◆ TRECHO SELECIONADO ◆
Dias intensos, noites tranquilas ___________________________________________________

                  Lembro bem daquela noite. Eu só queria viver o momento. No mais completo e aprazível silêncio, na solidão do meu chalé, deitado na cama e usufruindo até onde eu pudesse os minutos que antecediam o adormecimento. A quietude era revigorante, contribuía a favor da sonolência, mas eu lutava pelo privilégio de ficar acordado no árido solo africano. O esforço era grande, o maior das três primeiras noites da fase inicial da viagem. Ainda eram vivas, dançando na mente, as imagens de cada momento. Voltavam com tal esmero, precisão e acuidade que pareciam as sensações que vivi. Da descida do avião – na chegada à Namíbia, no aeroporto de Windhoek – ao Pôr do Sol na Duna #1, poucas horas antes.

                 A viagem até ali estava perfeita e me contemplara com boa contagem de mamíferos, aves e paisagens de outro mundo. Meu corpo, em escombros, obedecia à superioridade da mente. Conspirava contra o físico um cérebro fervilhante, inconformado com a precocidade do sono. Viro a cabeça, pego o bloco de anotações e  escrevo palavras que temo perder, como um ensaio para esses parágrafos. Mesmo para um turista com afeição pela escrita, sempre pode ocorrer o imprevisto do esquecimento. Contudo, eu sabia: o cansaço e sonolência eram parte inescapável do charme daquela viagem, ainda que às vezes me parecesse chegar cedo demais, junto ao poente.

O tempo voa… parece que foi ontem, mas já estamos no terceiro dia de viagem… Falo sozinho no delicioso chalé do lodge enquanto olho para o céu galáctico pulsando em cada estrela.

◆ ORDEM DE TRABALHO A ◆
Apresente como lista JSON de strings, uma para cada linha e sem as linhas em branco, tudo o que vai do início dos registros até a linha que contém "(953, 156).", inclusive.

◆ REGISTROS FORNECIDOS ◆
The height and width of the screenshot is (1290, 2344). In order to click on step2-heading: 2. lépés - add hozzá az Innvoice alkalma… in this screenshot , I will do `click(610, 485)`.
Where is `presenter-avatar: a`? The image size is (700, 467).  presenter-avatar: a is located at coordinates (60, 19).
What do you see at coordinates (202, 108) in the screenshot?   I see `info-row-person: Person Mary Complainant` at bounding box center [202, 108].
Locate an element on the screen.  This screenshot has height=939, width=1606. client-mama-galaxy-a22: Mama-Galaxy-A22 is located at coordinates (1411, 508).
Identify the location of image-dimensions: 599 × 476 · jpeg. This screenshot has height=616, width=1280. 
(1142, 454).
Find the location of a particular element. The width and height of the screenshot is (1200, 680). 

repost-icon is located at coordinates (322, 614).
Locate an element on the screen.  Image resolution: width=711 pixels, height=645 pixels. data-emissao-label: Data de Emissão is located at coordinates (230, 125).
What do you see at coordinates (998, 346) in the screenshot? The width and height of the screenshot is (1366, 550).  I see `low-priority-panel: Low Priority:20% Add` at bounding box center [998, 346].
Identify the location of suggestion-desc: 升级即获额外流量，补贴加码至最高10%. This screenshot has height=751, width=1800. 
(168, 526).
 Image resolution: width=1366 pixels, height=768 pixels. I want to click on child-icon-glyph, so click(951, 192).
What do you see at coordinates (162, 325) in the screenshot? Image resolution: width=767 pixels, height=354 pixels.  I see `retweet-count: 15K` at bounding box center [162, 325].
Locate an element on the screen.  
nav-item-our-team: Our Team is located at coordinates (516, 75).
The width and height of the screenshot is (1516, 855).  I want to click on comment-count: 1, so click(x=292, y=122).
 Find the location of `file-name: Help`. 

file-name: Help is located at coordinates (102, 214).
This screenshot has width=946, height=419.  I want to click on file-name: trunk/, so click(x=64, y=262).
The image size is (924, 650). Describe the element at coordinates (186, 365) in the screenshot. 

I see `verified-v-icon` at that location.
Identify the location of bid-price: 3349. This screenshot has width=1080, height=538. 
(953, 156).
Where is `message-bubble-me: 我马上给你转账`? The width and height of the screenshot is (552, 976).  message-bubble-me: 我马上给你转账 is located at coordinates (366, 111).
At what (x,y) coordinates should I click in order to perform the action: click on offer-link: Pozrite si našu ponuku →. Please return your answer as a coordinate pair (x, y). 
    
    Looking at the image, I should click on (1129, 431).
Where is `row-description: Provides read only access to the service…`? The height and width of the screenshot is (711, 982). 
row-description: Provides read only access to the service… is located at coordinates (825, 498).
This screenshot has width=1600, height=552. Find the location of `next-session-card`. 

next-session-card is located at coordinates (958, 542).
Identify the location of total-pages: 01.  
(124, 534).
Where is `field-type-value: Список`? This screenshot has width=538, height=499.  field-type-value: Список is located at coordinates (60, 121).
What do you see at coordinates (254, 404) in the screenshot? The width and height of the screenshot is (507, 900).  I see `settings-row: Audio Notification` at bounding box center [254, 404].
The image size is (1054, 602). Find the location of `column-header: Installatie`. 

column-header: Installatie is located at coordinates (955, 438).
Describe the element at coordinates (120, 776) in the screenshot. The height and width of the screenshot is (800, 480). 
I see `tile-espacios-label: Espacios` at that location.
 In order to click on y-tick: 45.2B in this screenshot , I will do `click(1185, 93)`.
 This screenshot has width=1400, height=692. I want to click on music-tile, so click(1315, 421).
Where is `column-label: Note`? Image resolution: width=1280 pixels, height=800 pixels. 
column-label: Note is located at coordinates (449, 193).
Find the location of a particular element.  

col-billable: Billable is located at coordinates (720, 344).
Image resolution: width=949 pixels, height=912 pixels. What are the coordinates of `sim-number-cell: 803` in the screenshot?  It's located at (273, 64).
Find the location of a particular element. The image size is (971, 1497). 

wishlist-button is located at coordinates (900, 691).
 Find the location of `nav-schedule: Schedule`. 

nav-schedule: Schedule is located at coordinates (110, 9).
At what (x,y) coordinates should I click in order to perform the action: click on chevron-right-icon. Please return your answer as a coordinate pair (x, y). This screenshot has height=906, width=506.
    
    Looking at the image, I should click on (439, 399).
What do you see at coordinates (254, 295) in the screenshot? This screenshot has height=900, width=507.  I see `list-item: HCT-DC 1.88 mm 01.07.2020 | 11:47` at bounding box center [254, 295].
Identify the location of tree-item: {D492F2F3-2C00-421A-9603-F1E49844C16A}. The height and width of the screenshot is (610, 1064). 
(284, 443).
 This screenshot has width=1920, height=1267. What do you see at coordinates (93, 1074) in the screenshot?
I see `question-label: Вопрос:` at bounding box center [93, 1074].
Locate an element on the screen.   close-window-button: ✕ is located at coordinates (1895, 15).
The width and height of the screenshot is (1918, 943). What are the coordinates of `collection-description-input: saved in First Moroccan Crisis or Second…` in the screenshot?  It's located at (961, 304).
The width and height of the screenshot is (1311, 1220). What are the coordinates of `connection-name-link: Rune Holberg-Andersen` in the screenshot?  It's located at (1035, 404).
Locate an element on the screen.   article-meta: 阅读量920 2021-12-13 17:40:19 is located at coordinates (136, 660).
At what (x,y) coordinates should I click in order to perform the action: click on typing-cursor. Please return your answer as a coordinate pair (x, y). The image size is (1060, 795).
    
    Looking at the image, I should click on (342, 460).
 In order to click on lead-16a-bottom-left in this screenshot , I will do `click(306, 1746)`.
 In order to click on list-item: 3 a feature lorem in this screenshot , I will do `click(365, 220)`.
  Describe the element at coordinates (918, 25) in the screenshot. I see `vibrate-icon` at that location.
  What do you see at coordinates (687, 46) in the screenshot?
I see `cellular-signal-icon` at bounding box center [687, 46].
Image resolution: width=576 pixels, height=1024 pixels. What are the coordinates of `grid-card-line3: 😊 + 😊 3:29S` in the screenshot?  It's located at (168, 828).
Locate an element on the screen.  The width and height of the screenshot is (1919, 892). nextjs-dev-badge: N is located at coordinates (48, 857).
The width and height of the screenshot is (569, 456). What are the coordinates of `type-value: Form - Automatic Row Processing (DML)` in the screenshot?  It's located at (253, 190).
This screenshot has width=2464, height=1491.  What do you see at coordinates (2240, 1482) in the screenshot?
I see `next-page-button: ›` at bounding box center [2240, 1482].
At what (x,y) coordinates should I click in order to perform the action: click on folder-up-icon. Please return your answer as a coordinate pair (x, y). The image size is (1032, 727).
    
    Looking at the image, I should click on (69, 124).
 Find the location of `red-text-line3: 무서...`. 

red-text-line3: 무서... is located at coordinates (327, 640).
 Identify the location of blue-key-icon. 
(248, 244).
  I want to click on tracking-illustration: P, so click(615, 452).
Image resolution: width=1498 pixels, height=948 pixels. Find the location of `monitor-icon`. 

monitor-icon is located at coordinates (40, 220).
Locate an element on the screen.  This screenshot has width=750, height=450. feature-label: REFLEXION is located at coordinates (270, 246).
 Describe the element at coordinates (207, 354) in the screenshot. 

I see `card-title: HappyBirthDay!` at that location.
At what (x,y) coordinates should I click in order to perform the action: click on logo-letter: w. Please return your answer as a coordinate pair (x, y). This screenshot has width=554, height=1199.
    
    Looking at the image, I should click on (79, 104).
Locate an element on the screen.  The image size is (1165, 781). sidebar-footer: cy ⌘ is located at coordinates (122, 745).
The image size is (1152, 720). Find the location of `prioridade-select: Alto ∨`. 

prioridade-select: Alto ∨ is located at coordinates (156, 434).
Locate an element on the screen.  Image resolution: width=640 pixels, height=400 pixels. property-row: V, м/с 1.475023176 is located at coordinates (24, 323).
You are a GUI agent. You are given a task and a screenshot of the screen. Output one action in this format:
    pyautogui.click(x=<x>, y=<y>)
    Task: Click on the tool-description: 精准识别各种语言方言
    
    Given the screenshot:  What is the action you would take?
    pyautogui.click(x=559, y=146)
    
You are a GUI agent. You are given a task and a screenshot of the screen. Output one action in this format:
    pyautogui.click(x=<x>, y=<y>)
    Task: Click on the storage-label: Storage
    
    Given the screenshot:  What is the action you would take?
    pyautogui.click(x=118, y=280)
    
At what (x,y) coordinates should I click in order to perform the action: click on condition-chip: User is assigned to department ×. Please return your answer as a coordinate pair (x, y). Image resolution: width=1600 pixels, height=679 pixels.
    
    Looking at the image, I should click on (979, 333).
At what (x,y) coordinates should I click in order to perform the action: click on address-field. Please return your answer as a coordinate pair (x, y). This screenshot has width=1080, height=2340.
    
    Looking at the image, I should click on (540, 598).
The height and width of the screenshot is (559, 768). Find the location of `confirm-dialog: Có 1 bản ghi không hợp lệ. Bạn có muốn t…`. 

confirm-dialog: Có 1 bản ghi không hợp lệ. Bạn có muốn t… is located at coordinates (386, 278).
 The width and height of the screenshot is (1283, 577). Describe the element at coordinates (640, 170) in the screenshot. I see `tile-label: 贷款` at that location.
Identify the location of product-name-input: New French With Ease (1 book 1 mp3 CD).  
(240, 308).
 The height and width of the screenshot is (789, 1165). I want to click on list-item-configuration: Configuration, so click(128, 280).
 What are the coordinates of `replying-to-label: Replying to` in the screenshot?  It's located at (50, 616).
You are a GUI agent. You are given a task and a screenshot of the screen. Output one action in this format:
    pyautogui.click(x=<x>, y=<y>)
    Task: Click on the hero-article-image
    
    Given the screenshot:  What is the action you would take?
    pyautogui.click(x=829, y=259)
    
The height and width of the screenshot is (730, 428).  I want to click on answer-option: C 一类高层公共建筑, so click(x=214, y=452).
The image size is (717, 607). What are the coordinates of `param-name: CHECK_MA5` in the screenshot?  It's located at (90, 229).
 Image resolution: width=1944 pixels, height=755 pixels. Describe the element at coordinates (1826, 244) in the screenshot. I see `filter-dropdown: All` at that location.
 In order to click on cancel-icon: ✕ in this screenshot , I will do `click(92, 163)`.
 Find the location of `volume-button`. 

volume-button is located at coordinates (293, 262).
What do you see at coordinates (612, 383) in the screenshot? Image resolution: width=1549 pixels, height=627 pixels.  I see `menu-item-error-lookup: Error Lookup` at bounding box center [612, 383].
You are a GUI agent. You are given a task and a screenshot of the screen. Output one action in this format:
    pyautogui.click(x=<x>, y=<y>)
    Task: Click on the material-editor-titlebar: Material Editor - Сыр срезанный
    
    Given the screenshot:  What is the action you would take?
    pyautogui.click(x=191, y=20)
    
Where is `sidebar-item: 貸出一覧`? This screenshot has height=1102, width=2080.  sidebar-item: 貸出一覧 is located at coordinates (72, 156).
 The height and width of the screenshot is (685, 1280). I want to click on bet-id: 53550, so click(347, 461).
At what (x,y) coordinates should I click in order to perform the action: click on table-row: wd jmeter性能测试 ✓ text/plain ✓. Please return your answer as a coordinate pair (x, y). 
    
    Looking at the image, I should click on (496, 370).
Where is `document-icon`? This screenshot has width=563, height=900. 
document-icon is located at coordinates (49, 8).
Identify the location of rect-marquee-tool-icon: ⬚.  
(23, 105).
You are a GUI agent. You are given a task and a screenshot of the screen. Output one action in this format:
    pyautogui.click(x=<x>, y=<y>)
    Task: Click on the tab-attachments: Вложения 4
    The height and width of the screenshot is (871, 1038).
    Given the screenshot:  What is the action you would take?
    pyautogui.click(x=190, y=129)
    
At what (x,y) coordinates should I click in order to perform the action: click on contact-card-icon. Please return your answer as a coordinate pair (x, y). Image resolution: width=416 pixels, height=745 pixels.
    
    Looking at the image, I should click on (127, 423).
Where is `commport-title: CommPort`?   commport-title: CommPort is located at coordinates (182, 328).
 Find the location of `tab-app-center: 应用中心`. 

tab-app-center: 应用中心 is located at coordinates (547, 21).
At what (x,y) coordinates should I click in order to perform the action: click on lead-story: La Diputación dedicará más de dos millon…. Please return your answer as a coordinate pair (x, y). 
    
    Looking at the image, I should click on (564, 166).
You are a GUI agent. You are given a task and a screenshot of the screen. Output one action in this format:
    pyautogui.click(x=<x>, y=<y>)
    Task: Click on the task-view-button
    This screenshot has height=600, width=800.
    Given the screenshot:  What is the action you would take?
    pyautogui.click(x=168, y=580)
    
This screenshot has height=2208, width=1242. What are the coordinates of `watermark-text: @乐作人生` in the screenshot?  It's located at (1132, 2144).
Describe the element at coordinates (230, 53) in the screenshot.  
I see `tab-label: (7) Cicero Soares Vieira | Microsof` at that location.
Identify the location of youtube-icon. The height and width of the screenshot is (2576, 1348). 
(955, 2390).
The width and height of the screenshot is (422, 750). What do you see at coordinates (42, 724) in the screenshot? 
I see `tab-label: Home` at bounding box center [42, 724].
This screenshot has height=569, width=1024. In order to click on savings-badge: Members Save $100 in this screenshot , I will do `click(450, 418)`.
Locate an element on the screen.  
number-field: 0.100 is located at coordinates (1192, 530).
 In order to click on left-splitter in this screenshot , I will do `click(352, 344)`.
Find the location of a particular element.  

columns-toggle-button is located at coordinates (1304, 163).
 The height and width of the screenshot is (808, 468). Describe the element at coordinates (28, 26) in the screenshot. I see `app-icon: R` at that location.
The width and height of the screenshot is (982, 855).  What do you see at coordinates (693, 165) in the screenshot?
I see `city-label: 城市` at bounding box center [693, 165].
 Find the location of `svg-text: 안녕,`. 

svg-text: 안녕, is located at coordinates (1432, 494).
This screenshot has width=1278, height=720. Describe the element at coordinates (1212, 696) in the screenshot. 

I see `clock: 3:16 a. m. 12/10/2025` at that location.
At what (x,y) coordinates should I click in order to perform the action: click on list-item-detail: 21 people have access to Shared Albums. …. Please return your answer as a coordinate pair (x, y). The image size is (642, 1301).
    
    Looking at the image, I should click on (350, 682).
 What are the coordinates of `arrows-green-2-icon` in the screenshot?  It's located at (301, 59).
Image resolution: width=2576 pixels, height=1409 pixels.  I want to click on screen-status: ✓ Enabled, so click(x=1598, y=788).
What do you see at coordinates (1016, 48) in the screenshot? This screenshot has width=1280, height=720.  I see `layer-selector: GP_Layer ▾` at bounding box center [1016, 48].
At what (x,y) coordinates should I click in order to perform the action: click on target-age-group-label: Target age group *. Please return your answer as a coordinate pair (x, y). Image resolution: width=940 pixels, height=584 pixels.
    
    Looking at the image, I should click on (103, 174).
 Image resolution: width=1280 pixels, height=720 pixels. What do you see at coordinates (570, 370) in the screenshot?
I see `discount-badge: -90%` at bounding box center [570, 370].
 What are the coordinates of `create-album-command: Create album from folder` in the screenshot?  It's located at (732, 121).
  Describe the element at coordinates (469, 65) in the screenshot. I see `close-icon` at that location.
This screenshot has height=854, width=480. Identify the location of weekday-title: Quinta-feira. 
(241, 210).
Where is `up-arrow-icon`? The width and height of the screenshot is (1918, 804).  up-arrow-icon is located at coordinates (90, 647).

◆ ORDEM DE TRABALHO B ◆
Transcreva literalmente, do relato sobre a viagem à Namíbia, tudo o que vai de "A viagem até" até "junto ao poente.", inclusive.

◆ RESPOSTA ESCRITA A ◆
[
  "The height and width of the screenshot is (1290, 2344). In order to click on step2-heading: 2. lépés - add hozzá az Innvoice alkalma… in this screenshot , I will do `click(610, 485)`.",
  "Where is `presenter-avatar: a`? The image size is (700, 467).  presenter-avatar: a is located at coordinates (60, 19).",
  "What do you see at coordinates (202, 108) in the screenshot?   I see `info-row-person: Person Mary Complainant` at bounding box center [202, 108].",
  "Locate an element on the screen.  This screenshot has height=939, width=1606. client-mama-galaxy-a22: Mama-Galaxy-A22 is located at coordinates (1411, 508).",
  "Identify the location of image-dimensions: 599 × 476 · jpeg. This screenshot has height=616, width=1280. ",
  "(1142, 454).",
  "Find the location of a particular element. The width and height of the screenshot is (1200, 680). ",
  "repost-icon is located at coordinates (322, 614).",
  "Locate an element on the screen.  Image resolution: width=711 pixels, height=645 pixels. data-emissao-label: Data de Emissão is located at coordinates (230, 125).",
  "What do you see at coordinates (998, 346) in the screenshot? The width and height of the screenshot is (1366, 550).  I see `low-priority-panel: Low Priority:20% Add` at bounding box center [998, 346].",
  "Identify the location of suggestion-desc: 升级即获额外流量，补贴加码至最高10%. This screenshot has height=751, width=1800. ",
  "(168, 526).",
  " Image resolution: width=1366 pixels, height=768 pixels. I want to click on child-icon-glyph, so click(951, 192).",
  "What do you see at coordinates (162, 325) in the screenshot? Image resolution: width=767 pixels, height=354 pixels.  I see `retweet-count: 15K` at bounding box center [162, 325].",
  "Locate an element on the screen.  ",
  "nav-item-our-team: Our Team is located at coordinates (516, 75).",
  "The width and height of the screenshot is (1516, 855).  I want to click on comment-count: 1, so click(x=292, y=122).",
  " Find the location of `file-name: Help`. ",
  "file-name: Help is located at coordinates (102, 214).",
  "This screenshot has width=946, height=419.  I want to click on file-name: trunk/, so click(x=64, y=262).",
  "The image size is (924, 650). Describe the element at coordinates (186, 365) in the screenshot. ",
  "I see `verified-v-icon` at that location.",
  "Identify the location of bid-price: 3349. This screenshot has width=1080, height=538. ",
  "(953, 156)."
]

◆ RESPOSTA ESCRITA B ◆
A viagem até ali estava perfeita e me contemplara com boa contagem de mamíferos, aves e paisagens de outro mundo. Meu corpo, em escombros, obedecia à superioridade da mente. Conspirava contra o físico um cérebro fervilhante, inconformado com a precocidade do sono. Viro a cabeça, pego o bloco de anotações e  escrevo palavras que temo perder, como um ensaio para esses parágrafos. Mesmo para um turista com afeição pela escrita, sempre pode ocorrer o imprevisto do esquecimento. Contudo, eu sabia: o cansaço e sonolência eram parte inescapável do charme daquela viagem, ainda que às vezes me parecesse chegar cedo demais, junto ao poente.